Nous devons tous grandir à certaines étapes de notre vie et ce moment est venu pour lui. Il nous apporte énormément sur le terrain mais il doit assumer ses responsabilités par rapport à ce qu’il accomplit hors du terrain.

Il doit réfléchir à certains de ses agissements. Tout le monde sait qu’il est très doué mais il doit se regarder dans le miroir et être honnête avec lui-même. Nous allons l’aider mais il doit s’aider lui-même. Nous sommes convaincus que c’est ce qu’il va faire. Il est intelligent mais, parfois, il ne le montre pas”.

C’est une approche qui constitue une leçon pour tous les managers : quand ils s’écartent du droit chemin, il faut savoir remettre ses collaborateurs stars à leur place.

Sauf circonstances exceptionnellement graves, je préfère que les réprimandes au sein des entreprises se fassent individuellement et non publiquement. Naturellement, il n’en va pas ainsi dans le sport le plus intensément médiatisé de la planète et alors que les dérives de Beckham ont été spectaculaires.

Tom Brady - (CC) Keith Allison

Tom Brady – (CC) Keith Allison

A l’opposé d’Odell Beckham, Jr. sur l’échelle de la responsabilité, on trouve Tom Brady, déjà l’un des plus grands joueurs de l’histoire du football américain1 qui le sera davantage encore s’il remporte son cinquième Super Bowl samedi prochain. Brady, qui est également l’époux du top model Gisele Bundchen, est sur et hors du terrain une superstar. Pourtant, il ne se prend pas pour une vedette.

Son éthique professionnelle est exemplaire : il est traité comme tous ses coéquipiers par Bill Belichick, le coach légendaire de l’équipe des New England Patriots. Non seulement celui-ci ne lui donne aucun passe-droit mais en plus il ne lui passe rien. De fait, celui qui est peut-être le meilleur joueur à son poste de tous les temps se comporte comme s’il était le plus mauvais. Ainsi que l’explique l’un de ses anciens coéquipiers, cette attitude contribue puissamment à l’esprit d’équipe qui prévaut au sein du club2.

En réalité, Tom Brady applique l’un des principes fondamentaux des New England Patriots :

Accomplir ce qui est bon pour l’équipe même lorsque ce n’est pas forcément la bonne chose pour soi“.

Ces deux exemples tirés du football américain manifestent une valeur fondamentale : aucun individu n’est plus important que le collectif. Lorsqu’un collaborateur se pense supérieur, sa condescendance affaiblit son équipe au lieu de la renforcer. Il appartient alors à son manager de le lui faire comprendre.
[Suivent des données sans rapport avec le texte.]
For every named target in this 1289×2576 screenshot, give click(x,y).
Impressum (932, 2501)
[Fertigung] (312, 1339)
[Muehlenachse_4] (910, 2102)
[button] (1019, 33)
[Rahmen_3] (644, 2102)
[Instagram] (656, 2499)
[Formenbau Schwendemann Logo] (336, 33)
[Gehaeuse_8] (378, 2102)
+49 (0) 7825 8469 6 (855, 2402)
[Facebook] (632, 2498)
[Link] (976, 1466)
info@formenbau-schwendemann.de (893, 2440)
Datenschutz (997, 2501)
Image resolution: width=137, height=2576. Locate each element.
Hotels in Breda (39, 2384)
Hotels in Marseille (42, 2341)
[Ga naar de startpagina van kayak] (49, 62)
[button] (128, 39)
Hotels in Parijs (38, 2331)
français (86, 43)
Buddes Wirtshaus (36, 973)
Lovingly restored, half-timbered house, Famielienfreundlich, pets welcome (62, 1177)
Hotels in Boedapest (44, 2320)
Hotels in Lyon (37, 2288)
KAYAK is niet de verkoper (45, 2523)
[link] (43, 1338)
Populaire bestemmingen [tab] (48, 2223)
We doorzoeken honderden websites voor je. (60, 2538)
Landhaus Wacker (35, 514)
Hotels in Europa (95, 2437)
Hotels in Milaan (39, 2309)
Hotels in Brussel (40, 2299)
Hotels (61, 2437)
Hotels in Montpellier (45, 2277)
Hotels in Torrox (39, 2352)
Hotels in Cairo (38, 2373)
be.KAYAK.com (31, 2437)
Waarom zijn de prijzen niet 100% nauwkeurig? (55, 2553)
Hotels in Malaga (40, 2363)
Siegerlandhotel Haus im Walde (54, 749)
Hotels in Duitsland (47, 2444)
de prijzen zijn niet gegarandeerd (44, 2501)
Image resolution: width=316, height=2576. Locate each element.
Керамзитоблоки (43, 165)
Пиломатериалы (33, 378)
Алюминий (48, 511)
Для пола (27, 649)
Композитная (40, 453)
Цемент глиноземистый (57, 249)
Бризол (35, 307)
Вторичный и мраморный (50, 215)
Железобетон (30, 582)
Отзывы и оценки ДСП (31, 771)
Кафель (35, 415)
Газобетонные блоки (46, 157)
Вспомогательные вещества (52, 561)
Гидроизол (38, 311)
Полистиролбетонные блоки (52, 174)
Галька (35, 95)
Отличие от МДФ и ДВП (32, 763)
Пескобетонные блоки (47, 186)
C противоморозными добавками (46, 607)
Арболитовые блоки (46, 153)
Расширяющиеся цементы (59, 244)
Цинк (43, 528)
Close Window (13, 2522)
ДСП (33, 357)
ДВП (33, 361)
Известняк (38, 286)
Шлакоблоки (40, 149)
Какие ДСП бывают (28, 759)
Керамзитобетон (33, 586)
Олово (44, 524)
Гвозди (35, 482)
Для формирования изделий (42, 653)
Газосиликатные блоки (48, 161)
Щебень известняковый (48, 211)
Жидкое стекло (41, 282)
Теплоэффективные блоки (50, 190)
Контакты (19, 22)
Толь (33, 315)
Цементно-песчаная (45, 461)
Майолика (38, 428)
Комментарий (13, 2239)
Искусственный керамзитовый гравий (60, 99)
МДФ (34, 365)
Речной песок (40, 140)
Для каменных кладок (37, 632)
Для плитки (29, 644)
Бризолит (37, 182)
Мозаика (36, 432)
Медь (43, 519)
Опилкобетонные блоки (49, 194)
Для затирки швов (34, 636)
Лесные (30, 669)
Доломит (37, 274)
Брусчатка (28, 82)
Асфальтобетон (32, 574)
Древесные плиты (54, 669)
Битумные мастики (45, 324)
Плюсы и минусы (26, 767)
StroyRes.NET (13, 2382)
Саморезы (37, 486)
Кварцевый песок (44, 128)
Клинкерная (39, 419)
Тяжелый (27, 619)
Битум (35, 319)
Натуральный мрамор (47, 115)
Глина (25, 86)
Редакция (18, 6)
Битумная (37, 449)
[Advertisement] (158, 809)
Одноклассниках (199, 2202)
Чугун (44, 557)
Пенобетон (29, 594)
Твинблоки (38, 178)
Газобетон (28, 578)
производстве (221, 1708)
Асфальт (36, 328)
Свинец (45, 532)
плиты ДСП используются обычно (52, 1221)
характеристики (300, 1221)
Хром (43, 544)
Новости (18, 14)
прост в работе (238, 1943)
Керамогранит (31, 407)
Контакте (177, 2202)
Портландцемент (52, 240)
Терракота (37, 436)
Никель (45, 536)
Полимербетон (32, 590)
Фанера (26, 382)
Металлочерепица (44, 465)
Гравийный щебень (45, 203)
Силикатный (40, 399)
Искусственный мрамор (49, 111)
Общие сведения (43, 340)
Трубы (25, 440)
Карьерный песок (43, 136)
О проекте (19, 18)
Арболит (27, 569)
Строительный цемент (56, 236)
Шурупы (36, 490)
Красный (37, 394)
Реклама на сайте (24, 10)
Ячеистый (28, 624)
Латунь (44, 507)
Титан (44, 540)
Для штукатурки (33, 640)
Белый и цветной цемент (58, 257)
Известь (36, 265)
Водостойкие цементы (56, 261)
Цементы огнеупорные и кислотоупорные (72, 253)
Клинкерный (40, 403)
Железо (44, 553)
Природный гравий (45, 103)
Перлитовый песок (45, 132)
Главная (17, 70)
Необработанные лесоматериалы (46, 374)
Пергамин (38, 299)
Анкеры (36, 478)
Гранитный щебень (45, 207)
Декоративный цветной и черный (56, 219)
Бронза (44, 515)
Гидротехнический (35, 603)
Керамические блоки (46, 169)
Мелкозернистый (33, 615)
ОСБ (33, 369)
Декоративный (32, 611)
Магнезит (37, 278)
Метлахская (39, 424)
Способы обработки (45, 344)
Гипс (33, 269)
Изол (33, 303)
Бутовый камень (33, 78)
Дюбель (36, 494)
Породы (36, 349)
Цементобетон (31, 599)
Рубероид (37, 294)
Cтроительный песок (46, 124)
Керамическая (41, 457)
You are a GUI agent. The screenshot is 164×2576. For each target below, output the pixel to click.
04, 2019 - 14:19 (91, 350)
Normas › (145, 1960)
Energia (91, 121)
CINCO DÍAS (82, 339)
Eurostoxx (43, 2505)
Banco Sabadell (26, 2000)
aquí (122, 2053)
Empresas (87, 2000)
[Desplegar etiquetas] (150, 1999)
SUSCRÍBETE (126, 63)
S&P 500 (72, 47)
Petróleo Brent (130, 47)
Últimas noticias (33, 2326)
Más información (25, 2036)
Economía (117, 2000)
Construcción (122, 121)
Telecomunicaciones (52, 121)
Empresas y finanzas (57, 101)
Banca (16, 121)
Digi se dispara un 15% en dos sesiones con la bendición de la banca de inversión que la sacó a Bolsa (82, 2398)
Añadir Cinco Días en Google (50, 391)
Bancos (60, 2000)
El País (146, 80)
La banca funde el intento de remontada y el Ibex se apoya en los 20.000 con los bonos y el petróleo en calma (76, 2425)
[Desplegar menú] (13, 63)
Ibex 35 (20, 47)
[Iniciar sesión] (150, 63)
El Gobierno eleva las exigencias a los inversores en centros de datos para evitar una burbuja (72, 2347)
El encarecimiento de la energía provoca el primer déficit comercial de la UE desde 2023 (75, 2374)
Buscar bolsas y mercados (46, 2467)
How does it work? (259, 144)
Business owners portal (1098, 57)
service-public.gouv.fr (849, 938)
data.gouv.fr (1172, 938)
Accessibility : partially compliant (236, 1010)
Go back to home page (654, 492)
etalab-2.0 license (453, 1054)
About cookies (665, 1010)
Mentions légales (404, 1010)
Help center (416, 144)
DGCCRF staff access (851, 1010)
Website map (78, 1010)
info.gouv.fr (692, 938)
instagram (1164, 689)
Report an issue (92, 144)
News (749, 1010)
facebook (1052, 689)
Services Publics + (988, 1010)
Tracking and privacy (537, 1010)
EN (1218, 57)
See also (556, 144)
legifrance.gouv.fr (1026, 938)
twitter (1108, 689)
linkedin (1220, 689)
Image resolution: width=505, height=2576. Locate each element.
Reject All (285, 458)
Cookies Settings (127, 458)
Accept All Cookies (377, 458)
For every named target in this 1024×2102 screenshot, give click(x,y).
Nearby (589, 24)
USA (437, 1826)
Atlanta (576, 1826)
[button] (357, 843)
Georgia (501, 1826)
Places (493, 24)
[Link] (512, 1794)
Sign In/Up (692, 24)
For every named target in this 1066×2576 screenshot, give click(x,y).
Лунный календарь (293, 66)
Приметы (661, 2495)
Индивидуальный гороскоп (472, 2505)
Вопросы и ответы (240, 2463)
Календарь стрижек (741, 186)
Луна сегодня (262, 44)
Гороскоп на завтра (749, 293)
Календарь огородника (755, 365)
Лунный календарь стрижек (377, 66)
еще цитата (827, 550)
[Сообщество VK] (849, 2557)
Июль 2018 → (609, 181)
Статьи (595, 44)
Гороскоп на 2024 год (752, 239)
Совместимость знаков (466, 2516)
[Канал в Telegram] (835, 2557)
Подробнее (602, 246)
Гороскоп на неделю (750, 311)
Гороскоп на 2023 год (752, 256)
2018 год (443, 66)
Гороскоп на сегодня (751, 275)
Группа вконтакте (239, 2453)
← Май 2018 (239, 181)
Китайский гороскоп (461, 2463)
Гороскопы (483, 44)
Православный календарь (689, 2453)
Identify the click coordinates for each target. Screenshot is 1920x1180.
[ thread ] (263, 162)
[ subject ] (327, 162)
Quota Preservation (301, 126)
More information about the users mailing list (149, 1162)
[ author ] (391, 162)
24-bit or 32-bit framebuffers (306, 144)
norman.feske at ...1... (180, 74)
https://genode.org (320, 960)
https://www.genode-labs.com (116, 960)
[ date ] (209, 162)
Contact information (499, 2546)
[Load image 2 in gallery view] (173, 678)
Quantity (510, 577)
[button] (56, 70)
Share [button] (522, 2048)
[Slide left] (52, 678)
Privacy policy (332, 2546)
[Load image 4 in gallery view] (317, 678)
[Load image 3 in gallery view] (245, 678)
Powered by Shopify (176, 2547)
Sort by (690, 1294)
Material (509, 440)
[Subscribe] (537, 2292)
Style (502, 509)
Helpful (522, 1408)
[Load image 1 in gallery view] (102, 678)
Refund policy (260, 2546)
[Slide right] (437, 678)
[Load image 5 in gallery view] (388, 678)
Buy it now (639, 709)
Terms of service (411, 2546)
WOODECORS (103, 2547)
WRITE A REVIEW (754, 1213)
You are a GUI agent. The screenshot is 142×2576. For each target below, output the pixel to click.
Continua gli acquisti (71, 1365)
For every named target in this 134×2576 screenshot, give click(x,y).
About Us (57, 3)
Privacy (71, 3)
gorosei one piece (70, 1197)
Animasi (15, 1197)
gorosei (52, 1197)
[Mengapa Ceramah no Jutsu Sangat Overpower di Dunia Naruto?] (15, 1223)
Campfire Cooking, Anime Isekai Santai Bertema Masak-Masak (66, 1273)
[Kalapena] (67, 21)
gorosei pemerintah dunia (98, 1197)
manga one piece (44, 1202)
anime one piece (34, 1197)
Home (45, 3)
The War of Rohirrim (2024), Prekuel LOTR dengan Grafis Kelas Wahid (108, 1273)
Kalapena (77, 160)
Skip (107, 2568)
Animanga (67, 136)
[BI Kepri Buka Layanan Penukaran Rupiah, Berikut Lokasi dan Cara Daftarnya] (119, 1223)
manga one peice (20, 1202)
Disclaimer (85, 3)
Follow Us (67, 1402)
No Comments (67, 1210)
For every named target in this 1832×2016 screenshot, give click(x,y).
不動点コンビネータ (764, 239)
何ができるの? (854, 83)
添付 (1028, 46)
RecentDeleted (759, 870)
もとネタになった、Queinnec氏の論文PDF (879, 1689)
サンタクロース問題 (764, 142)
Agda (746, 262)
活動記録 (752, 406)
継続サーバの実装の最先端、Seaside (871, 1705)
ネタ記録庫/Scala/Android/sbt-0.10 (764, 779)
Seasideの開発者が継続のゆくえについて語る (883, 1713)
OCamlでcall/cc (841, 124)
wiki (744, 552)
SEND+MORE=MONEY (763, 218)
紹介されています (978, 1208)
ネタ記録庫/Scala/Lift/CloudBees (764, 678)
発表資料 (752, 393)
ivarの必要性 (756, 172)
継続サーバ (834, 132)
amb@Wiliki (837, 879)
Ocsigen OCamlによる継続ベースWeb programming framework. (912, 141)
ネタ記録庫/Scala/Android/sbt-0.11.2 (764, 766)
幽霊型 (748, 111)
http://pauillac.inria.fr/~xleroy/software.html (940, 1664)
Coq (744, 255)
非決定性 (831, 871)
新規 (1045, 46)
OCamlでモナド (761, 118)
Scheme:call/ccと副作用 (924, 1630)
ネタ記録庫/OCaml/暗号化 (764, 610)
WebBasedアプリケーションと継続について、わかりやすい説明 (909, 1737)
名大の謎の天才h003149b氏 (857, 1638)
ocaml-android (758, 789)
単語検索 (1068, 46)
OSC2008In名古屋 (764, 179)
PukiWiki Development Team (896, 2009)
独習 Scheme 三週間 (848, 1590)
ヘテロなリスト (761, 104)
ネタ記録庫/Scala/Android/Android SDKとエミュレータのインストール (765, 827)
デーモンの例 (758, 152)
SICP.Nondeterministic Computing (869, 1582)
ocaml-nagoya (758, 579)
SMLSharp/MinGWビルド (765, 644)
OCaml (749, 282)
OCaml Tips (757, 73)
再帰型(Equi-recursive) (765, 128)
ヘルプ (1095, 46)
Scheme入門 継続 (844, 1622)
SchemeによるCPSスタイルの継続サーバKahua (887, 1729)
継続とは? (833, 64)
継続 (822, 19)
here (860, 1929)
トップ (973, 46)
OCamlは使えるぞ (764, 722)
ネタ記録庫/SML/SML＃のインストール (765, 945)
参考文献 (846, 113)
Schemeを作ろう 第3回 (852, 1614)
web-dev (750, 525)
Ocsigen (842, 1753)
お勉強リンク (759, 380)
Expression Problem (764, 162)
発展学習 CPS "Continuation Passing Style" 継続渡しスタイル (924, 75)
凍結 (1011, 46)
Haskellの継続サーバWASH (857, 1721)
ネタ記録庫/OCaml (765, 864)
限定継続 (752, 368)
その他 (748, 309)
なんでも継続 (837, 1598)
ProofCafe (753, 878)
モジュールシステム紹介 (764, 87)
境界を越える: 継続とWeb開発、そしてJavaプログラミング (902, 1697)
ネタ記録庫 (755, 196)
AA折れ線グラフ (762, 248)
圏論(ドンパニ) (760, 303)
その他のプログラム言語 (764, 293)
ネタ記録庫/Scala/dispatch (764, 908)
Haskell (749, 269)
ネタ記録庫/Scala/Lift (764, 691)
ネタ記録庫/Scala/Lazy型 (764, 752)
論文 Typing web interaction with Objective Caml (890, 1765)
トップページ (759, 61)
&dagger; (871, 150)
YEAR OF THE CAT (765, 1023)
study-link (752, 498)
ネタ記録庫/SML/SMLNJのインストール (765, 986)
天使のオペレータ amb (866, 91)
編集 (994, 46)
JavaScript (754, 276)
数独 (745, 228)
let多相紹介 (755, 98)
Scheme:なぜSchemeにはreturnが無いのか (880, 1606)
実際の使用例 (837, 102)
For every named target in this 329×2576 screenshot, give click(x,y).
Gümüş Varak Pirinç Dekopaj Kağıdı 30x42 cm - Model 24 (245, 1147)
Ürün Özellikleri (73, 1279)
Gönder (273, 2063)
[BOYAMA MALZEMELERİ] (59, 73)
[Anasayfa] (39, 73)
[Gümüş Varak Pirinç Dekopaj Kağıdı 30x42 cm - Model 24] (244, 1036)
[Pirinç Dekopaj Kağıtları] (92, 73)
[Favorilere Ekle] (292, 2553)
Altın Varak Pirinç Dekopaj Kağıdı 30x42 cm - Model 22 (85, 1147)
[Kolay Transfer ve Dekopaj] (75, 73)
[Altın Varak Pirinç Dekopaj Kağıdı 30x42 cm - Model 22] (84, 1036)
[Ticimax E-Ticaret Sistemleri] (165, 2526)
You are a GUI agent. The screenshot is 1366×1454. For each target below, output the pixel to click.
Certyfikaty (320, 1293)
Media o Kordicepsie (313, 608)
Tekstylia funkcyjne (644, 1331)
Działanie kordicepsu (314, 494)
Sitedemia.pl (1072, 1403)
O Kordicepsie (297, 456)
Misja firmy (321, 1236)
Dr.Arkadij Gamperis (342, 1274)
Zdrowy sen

Celle ou celui qui a un talent doit réaliser sa chance et ne pas exiger de faveurs supplémentaires. Le talent est un privilège qui ne justifie aucun privilège.

1 Le plus grand est certainement Jerry Rice, wide receiver (receveur éloigné) qui a remporté trois Super Bowls avec les San Francisco 49ers et détient plus de cent records de la NFL, largement plus que n’importe quel autre joueur.

2 L’autre moyen par lequel Brady contribue au bien collectif est de ne pas demander à être le joueur le mieux payé de la NFL (pas même le joueur évoluant à sa position), ce qui permet à son équipe d’utiliser les ressources financières ainsi libérées pour rémunérer d’autres très bons joueurs dans le cadre de la limite salariale appliquée par la NFL.